Sex can also be a risk factor for chronic yeast infections due to spermicidal condoms (which cause vaginal irritation that makes the vagina more prone to infections), C. albicans in the mouth (passed on via oral sex), and glycerin-based lubricants.
How Clothing Can Affect Yeast Infections
Cotton and silk underwear absorb moisture, keeping you dry.
On the other hand, nylon and other synthetic fabrics hold moisture close to your skin, encouraging the growth of yeast. Synthetic underwear may also cause allergy and hypersensitivity reactions that can alter the vagina environment and contribute to yeast infections.
What's more, sitting around in sweaty gym clothes or a wet bathing suit provides an environment in which yeast can thrive. Change into dry clothes as soon as possible.
Pantyhose, tights, and leggings can cause heat and moisture to build up in the crotch area.
If you do wear pantyhose, be sure to wear cotton panties underneath, and choose pantyhose with a cotton crotch.
Avoid snug-fitting pajamas — a loose, flowing nightgown is preferable. And going without underwear while you sleep will help keep your genital area dry and discourage yeast growth.
Keeping the vagina clean will not only keep you smelling fresh, it can also help prevent yeast infections.
When bathing, be sure to clean the inside folds of the vagina where yeast is likely to grow.
Because yeast thrives in moist environments, it's important to dry the entire vaginal area after taking a shower or bath.
Certain Products, Antibiotics, and Conditions Are Linked to Yeast Infections
Perfumes can be irritating to the sensitive area inside the vagina, and that can increase your risk of getting a yeast infection.
Also avoid scented sanitary pads and tampons and colored or printed toilet paper — dyes can also be irritating.
Douching destroys not only harmful bacteria, but also the helpful kind that keep yeast under control.
Douche products also wash away the natural protective lining of the vagina, leaving you more susceptible to yeast and other vaginal infections, while also introduces substances that may cause allergic reactions and alter the pH balance (acidity) of the vagina.

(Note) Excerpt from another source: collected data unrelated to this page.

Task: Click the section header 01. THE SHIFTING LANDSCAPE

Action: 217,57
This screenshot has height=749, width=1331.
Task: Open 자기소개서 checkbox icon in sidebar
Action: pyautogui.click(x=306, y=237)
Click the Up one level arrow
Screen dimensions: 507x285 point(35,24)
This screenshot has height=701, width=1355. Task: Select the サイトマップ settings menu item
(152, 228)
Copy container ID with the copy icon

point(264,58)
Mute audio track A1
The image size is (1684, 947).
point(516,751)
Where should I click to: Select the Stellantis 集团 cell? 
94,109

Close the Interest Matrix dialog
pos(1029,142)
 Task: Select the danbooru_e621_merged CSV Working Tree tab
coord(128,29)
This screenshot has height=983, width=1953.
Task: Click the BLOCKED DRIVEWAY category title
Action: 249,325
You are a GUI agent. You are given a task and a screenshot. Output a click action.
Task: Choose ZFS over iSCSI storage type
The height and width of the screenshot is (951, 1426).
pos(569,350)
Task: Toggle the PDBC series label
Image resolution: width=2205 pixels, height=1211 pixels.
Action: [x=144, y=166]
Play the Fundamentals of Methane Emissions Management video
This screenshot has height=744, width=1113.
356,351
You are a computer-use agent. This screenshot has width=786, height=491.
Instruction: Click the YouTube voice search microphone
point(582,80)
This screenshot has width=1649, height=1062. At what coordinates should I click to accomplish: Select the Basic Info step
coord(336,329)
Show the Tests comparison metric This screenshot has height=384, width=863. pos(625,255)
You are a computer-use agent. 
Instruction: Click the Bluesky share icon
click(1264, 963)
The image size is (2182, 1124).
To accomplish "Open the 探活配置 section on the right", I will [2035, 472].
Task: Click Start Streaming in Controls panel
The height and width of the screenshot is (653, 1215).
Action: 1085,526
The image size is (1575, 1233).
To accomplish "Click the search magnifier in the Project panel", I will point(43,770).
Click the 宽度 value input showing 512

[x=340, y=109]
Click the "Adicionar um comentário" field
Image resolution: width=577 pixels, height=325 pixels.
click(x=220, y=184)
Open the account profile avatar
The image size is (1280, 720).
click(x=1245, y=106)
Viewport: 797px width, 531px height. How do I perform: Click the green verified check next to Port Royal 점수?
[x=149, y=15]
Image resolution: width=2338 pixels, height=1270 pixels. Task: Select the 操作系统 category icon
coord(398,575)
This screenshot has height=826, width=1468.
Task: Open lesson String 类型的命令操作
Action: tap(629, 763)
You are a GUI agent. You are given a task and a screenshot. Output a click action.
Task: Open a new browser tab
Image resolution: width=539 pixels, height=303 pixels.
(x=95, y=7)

Antibiotic use has been linked to the onset of yeast infections because these drugs can kill beneficial bacteria in the body, making it easier for Candida yeast to proliferate. Take antibiotics only as directed and avoid unnecessary antibiotic use.
Finally, a healthy immune system helps keep yeast under control.
Try keeping a regular sleep schedule and avoiding exercise, caffeine, and heavy meals within three hours of bedtime. Consider stress-reduction techniques, such as meditation, yoga, and regular exercise, to keep down high levels of stress, which can compromise your immune system.
Immune-depressing diseases such as diabetes and HIV can also increase the risk of yeast infections.
Additionally, if you have diabetes, it's important to keep your blood sugar levels under control to prevent yeast infections. Sugar is a prime food source for yeast.
Changing Your Diet May Help Prevent Yeast Infections
There's some evidence that sugar may help promote the growth of yeast. Yeast's affinity for sweets has prompted some experts to suggest that diet may be a risk factor for some women when it comes to developing yeast infections. In fact, some people follow a so-called yeast infection diet or candida diet (or anti-candida diet) on the theory that eliminating certain foods may eliminate or at least greatly reduce the risk of yeast overgrowth.
Proponents of these regimens claim that a yeast infection diet can help to cure or prevent yeast infections by eliminating:
- Foods containing simple sugars, including many fruits
- White flour and other glutenous grains
- Anything fermented with yeast, such as alcoholic drinks
- Some dairy products, including whole milk
The diet recommends sticking to foods like green vegetables, protein (from wild-caught fish, eggs, beans grass-fed beef, and chicken), nuts, and herbal tea.
While anecdotal evidence abounds, the candida diet is not (yet) supported by rigorous scientific research.